Some of his most significant articles on the nature of information and the role it plays in communicative episodes include “Information as a Probabilistic Difference Maker” (Australasian Journal of Philosophy, 2015), “Contextually Variable Signals Can Be Functionally Referential,” co-authored with Zanna Clay (Animal Behavior, 2014), “Rethinking Functional Reference” (Philosophy of Science, 2013), “Animal Communication as Information Mediated Influence,” in Animal Communication Theory: Information and Influence (2013, Ulrich Stegmann, ed.), “Information Processing, Computation and Cognition,” co-authored with Gualtiero Piccinini (Journal of Biological Physics, 2011), and “Information Without Truth,” co-authored with Gualtiero Piccinini (Metaphilosophy, 2010).

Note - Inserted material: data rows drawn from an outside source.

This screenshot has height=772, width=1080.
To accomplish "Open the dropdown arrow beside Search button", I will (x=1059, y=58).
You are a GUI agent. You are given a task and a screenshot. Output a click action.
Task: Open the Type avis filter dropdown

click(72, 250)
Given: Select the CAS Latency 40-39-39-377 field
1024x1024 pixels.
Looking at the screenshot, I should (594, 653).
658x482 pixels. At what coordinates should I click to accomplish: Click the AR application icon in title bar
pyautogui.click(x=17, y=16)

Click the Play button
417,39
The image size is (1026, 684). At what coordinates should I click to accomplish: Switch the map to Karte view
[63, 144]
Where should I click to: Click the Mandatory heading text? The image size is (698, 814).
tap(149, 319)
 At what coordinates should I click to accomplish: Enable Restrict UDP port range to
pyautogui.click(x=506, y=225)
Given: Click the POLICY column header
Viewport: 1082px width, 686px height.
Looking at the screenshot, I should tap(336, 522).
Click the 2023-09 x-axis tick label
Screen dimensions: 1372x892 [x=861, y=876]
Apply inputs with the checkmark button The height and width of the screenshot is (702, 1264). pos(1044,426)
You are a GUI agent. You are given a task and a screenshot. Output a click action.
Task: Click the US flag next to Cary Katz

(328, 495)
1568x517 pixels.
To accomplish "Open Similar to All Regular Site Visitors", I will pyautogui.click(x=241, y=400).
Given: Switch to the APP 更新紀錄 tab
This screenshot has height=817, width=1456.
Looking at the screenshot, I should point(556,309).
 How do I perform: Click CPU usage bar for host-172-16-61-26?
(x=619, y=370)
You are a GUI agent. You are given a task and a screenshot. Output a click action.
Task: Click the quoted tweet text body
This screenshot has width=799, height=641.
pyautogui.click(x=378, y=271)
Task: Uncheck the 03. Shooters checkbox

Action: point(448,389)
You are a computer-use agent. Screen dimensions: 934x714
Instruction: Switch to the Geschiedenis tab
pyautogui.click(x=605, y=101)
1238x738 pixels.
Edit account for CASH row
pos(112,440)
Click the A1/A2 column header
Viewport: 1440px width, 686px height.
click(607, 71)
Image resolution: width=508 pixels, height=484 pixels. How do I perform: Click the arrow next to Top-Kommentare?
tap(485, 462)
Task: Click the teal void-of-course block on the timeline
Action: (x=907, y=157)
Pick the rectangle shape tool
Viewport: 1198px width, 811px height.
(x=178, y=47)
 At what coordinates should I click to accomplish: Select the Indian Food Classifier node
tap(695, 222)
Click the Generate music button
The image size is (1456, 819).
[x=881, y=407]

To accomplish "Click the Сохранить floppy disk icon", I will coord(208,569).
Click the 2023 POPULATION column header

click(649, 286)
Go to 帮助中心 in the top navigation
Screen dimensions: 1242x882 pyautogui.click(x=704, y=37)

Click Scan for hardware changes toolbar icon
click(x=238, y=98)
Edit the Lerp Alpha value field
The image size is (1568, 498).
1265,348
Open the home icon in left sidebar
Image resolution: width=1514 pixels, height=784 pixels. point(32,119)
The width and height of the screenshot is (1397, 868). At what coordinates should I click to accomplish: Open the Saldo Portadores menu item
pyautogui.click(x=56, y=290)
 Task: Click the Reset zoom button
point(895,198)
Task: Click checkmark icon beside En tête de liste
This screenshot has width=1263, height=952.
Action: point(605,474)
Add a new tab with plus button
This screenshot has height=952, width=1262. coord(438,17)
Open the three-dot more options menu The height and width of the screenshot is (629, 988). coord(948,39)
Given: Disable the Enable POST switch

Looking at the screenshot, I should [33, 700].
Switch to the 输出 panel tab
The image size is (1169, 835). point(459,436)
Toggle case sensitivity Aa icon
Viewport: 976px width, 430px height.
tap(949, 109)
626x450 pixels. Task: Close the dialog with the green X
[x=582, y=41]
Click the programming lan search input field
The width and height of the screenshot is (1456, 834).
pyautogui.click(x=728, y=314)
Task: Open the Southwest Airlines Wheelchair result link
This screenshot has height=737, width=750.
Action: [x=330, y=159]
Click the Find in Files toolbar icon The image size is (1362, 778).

Professor Scarantino has also written extensively about emotions, arguing that the field has gone astray in trying to define emotions as either cognitions or feelings. As an alternative, Scarantino has proposed a general theory of emotions as action control systems, arguing that it is the only theory that makes sense of the distinctive way in which emotions motivate us to act, namely with urgency and with only a partial assessment of the information relevant to the decision at hand.

Some of his most significant articles on the nature of emotions and their complex connections to actions include “Do Emotions Cause Actions, and If So How?”(Emotion Review, 2017), “The Philosophy of Emotions and Its Impact on Affective Science”, in The Handbook of Emotions (2016, Lisa Feldman Barrett, Michael Lewis, and Jeanette Haviland-Jones, eds.), “Voodoo Dolls and Angry Lions: How Emotions Explain Arational Actions”, co-authored with Michael Nielsen (Philosophical Studies, 2015), “The Motivational Theory of Emotions”, in Moral Psychology and Human Agency (2014, Daniel Jacobson and Justin D’Arms, eds.), “Basic Emotions, Psychological Construction and the Problem of Variability,” in The Psychological Construction of Emotion (2015, James Russell and Lisa Feldman Barrett, eds), and “Insights and Blindspots of the Cognitivist Theory of Emotions” (British Journal for the Philosophy of Science, 2010).

Professor Scarantino will present the Simon Award Keynote Address at IACAP 2017, June 26-28, Stanford University. See http://www.iacap.org/iacap-2017/ for conference information and submission guidelines.

Please join us at IACAP 2017 to congratulate Professor Scarantino on this well-deserved award.